Vistara, which is a 51:49 JV between Tata Sons and Singapore Airlines (SIA), has been making losses since its launch in 2015.
SIA last week informed the Singapore stock exchange that it was engaged in confidential talks with Tata Sons for merging Vistara with Air India, in a first acknowledgement of a possible integration of the two airlines.
During an interaction with reporters on Tuesday, Wilson was asked what would be different for Air India under Tata Sons when neither Vistara nor Tata Sons-owned AirAsia India managed to become big players in the Indian market.
Wilson, a veteran of SIA who took charge of Air India in August, said in response: “First, it is quite challenging to build scale.
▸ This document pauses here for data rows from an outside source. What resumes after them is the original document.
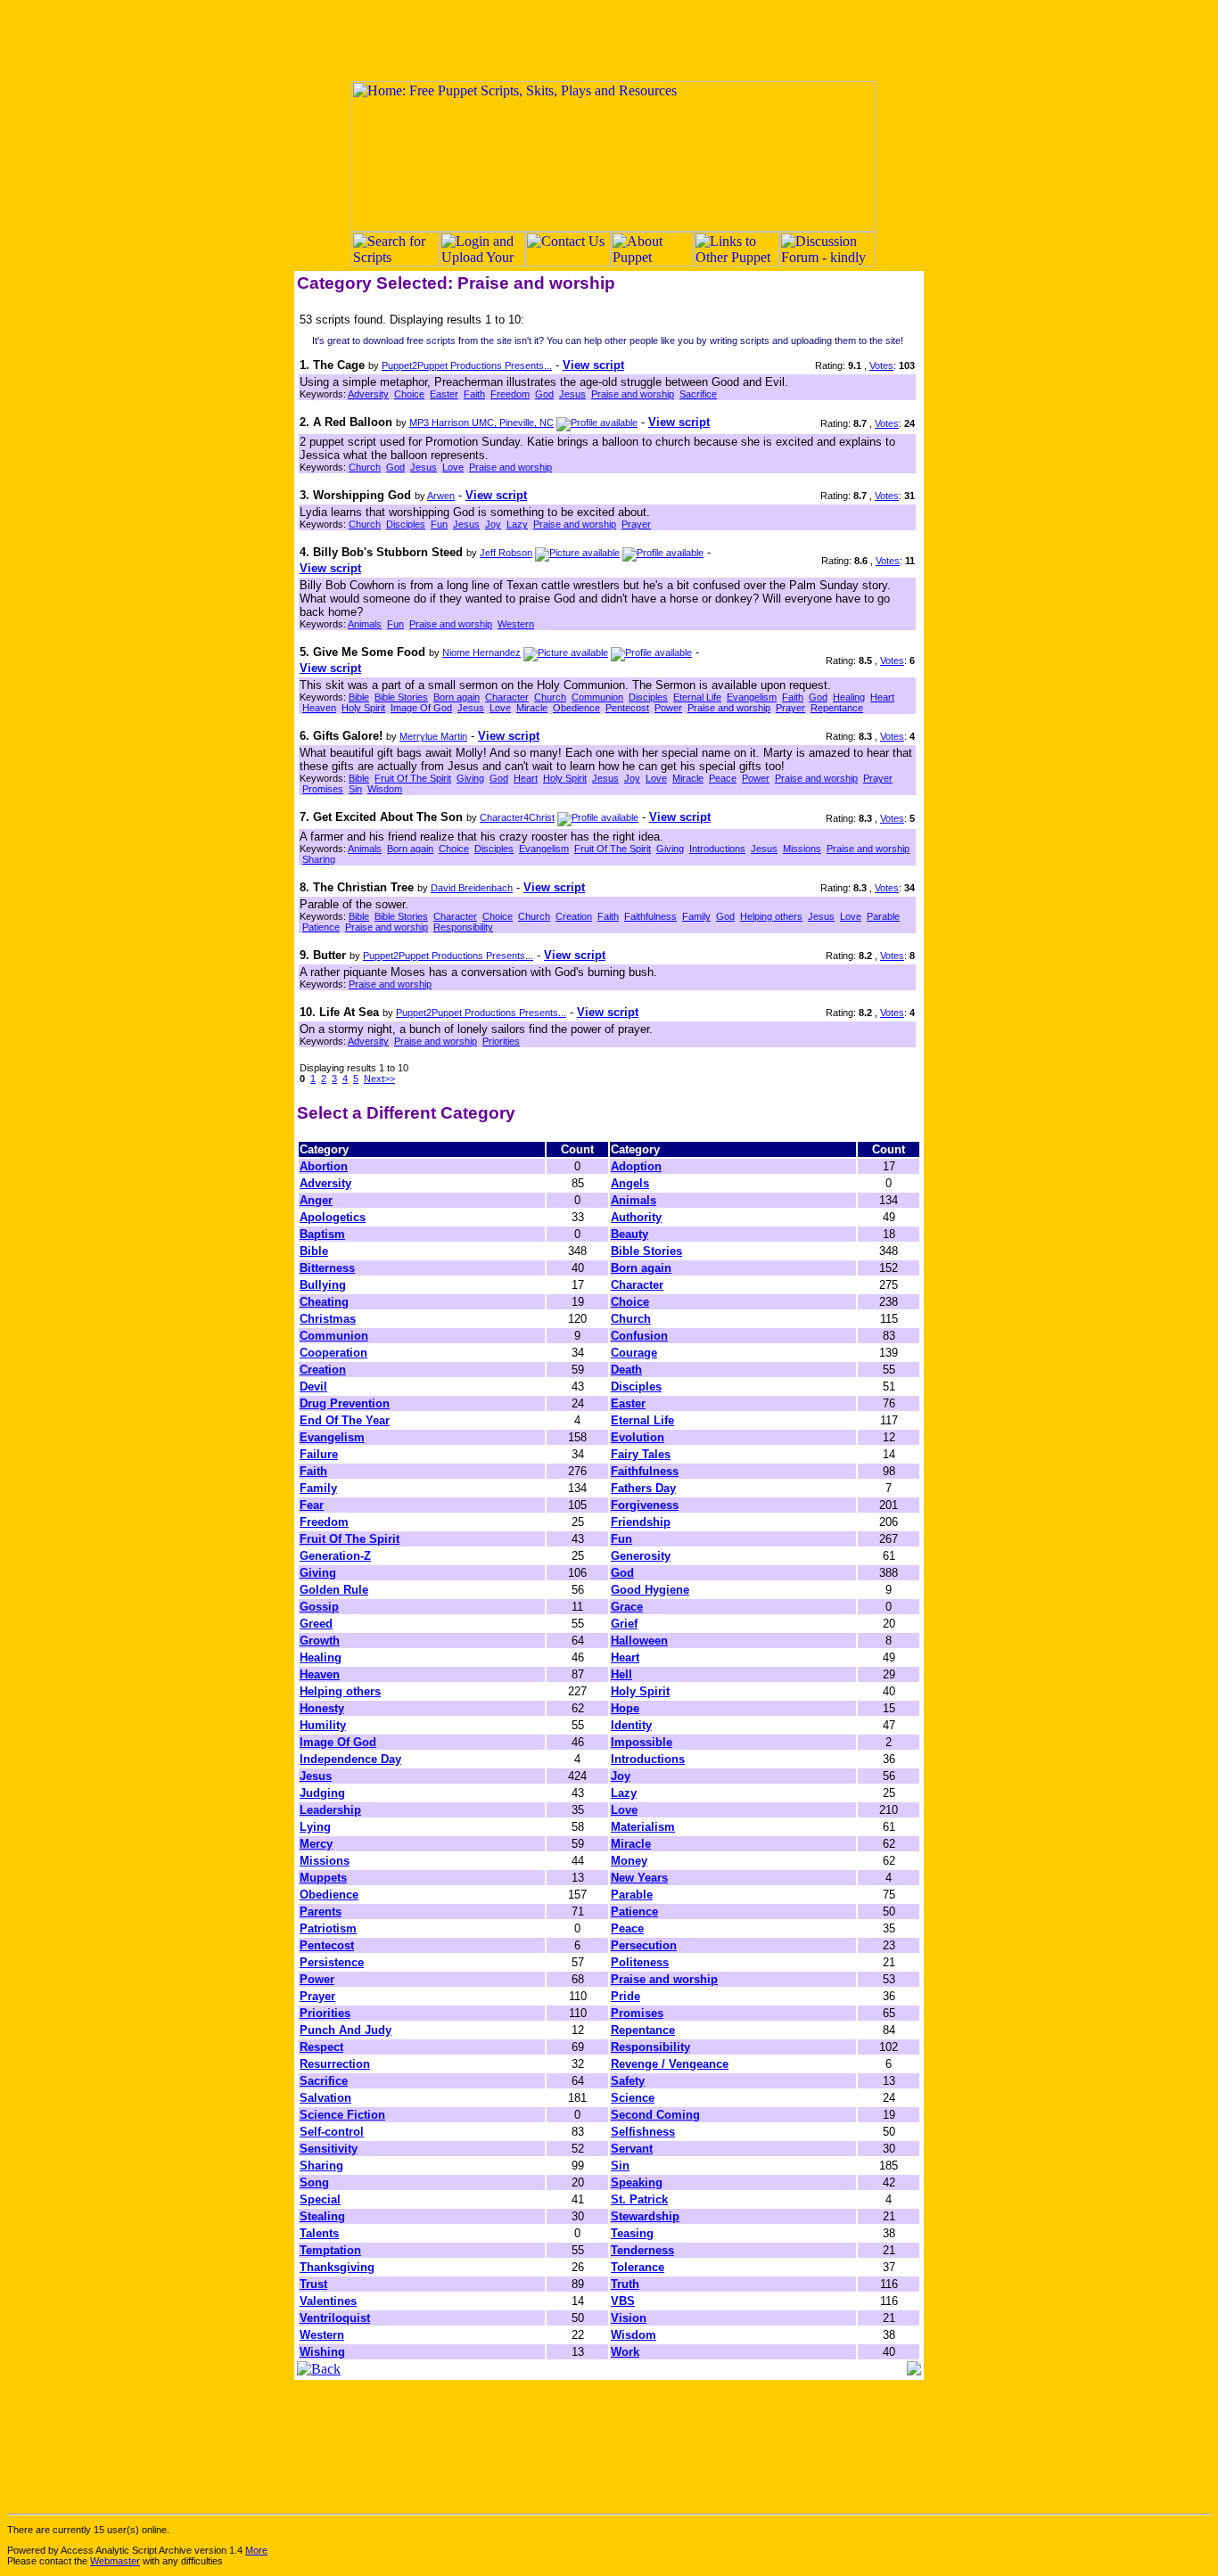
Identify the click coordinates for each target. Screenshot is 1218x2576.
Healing (849, 697)
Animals (365, 624)
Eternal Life (697, 697)
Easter (444, 394)
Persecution (644, 1945)
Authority (636, 1217)
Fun (439, 524)
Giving (470, 778)
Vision (628, 2318)
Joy (493, 524)
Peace (723, 778)
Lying (315, 1827)
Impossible (641, 1742)
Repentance (837, 707)
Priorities (501, 1041)
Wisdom (384, 788)
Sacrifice (698, 394)
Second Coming (655, 2114)
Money (629, 1860)
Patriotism (328, 1928)
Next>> (379, 1078)
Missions (802, 848)
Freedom (510, 394)
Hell (621, 1674)
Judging (322, 1793)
Air India already has scale. So, whether it comes to aircraft or slots or market recognition or distribution or alliance relationships, we are not doing this from scratch. We are doing this from a running start.”
He said Air India was 100 per cent owned by Tata Sons. “I am not casting aspersions on any joint venture partner, but a partnership is always a little bit more challenging when it comes to capital contribution,” he added.
“A 100 per cent entity can take a singular, and in our case, a long-term view, whereas, by definition, a joint venture can’t take a single view. There are two views,” Wilson noted.
Tata Sons owns 83.67 per cent in AirAsia India and the rest is held by Malaysia-based AirAsia Berhad. Like Vistara, AirAsia India has also been making only losses since its launch in 2014.
Wilson said the seats in the 43 existing wide-body planes in Air India’s fleet will be completely refurbished by early next year. He said the airline will expand its international market share from 12 per cent at present to 30 per cent in five years.
Similarly, in the domestic market, the carrier will increase market share from 10 per cent to 30 per cent in five years, Wilson added.
He said Air India is currently in its “taxiing phase”, wherein the airline is “trying to identify and redress all of the things that tarnished or continue to tarnish Air India brand”. At this stage, the airline is addressing all the “cumulative grievances”, he added.
Then, the airline will have a “take off phase” where it will accelerate the investment in systems and processes and people and equipment including aircraft that will be necessary to bring the carrier to the heights it aims to achieve, he noted. “That will take about three years,” he mentioned.
At the end of the take off phase, the airline aims to aspire from being “very good” to ultimately becoming “world class”, he noted.
Wilson said in addition to the 30 planes that the airline recently leased, it is open to leasing more to expand operations quickly. Air India’s current fleet comprises 70 narrow-body planes and 43 wide-body planes. The 30 recently-leased planes will join its fleet by December 2023.
Air India is in touch with aircraft manufacturers to place an order that will help grow its fleet threefold in the next five years, he added.
He said Air India has become an “employer of choice” and it received overwhelming response from professionals, when it opened hiring recently for various posts.